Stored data
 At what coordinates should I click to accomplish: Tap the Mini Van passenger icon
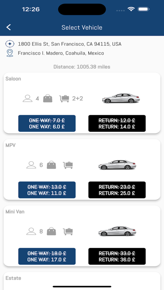(x=31, y=231)
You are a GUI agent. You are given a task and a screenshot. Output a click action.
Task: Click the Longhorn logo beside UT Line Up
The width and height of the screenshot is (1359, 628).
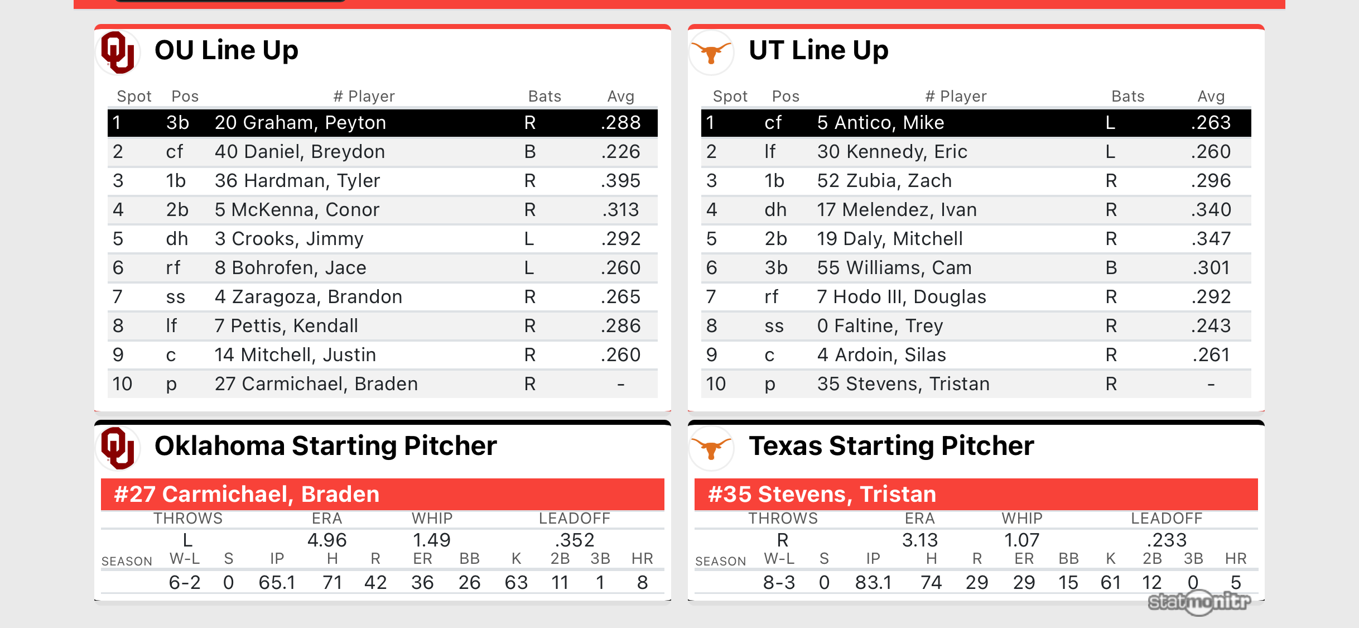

## [WHAT THE TASK REQUIRES]
I'd like every record transcribed exactly, with no pictures carried over.

## [EXERCISE SOLUTION]
 At what coordinates should I click to accomplish: Tap the Mini Van passenger icon
(x=31, y=231)
You are a GUI agent. You are given a task and a screenshot. Output a click action.
Task: Click the Longhorn logo beside UT Line Up
The width and height of the screenshot is (1359, 628).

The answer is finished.